The researchers conducted a study in which they investigated the prediction of breast cancer using ensemble machine learning algorithms [20]. The study conducted an analysis on a dataset pertaining to breast cancer, with a specific focus on investigating risk factors including family history, physical inactivity, psychological stress, and breast size. The prediction task utilized two widely recognized ensemble algorithms, namely random forest and Extreme Gradient Boosting (XGBoost). The analysis encompassed a total of 275 instances, each characterized by 12 distinct features. The findings demonstrated that the random forest algorithm achieved an accuracy rate of 74.7%, while XGBoost achieved an accuracy rate of 73.63%. These results highlight the potential of ensemble techniques, such as random forest and XGBoost, in the prediction of breast cancer.

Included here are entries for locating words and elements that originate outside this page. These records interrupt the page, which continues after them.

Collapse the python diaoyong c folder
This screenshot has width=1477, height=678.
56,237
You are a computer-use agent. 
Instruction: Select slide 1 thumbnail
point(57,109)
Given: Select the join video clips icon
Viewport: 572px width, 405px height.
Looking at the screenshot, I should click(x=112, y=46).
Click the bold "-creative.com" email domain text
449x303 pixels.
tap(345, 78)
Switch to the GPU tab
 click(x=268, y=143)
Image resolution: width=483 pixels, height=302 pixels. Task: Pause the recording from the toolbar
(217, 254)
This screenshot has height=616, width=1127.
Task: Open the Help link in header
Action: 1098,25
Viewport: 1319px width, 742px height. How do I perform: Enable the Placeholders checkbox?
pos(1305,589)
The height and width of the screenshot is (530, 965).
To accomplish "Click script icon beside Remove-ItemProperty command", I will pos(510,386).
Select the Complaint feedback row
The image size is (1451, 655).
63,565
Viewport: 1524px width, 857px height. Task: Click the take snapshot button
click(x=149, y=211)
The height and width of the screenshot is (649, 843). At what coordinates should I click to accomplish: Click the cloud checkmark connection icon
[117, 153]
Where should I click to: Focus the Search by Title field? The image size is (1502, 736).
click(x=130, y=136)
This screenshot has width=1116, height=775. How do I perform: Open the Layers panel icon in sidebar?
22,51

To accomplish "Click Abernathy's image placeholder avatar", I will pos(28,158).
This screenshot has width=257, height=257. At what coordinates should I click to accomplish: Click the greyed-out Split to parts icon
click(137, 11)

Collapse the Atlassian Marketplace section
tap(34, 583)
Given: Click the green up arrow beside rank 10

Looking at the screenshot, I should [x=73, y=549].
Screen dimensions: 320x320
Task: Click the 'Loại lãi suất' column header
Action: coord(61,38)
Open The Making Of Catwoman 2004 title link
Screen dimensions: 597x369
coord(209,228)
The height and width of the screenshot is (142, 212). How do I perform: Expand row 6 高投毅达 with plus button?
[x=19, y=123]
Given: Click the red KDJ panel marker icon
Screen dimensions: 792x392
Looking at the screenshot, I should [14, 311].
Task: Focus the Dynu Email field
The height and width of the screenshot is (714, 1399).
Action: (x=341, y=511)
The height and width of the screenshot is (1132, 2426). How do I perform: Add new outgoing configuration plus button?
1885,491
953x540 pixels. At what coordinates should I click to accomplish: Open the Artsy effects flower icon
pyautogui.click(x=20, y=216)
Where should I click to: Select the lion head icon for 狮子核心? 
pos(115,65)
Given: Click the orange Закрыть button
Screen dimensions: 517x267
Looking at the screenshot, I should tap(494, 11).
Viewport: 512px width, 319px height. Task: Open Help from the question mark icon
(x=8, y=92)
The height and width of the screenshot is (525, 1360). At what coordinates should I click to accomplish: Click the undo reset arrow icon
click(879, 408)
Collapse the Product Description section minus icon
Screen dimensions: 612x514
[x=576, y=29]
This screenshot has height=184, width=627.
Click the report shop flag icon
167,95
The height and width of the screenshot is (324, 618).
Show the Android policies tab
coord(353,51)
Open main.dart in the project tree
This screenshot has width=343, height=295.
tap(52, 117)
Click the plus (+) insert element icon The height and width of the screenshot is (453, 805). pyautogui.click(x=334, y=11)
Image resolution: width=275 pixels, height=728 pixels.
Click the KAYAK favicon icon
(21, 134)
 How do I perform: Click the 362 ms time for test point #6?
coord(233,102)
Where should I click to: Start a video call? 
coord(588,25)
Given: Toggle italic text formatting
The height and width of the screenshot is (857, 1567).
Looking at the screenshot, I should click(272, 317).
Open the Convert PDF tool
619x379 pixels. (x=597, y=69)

In another study, the researchers aimed to investigate the role of MRI-based radiomics features in predicting the risk of tumor recurrence in patients with ER + /HER2 − invasive breast cancer who underwent Oncotype DX testing [21]. A total of 62 patients were included in the analysis. Radiomics features were extracted from both the tumor and the surrounding peritumoral tissues. The multivariate machine learning algorithm used was partial least square (PLS) regression. The top 5% of radiomics features with the largest PLS β-weights were selected for the analysis. The performance of the radiomics model was evaluated using leave-one-out nested cross-validation (nCV) and receiver operating characteristic (ROC) analysis. The results showed that the radiomics model achieved an area under the curve (AUC) of 0.76, indicating its potential to accurately predict the risk of tumor recurrence in early ER + /HER2 − breast cancer patients. Additional examination that integrates particular dynamic contrast-enhanced (DCE) images also revealed a propensity towards statistical significance. The results indicate that utilizing a radiomics-based machine learning methodology shows potential in forecasting the likelihood of recurrence in this specific group of patients.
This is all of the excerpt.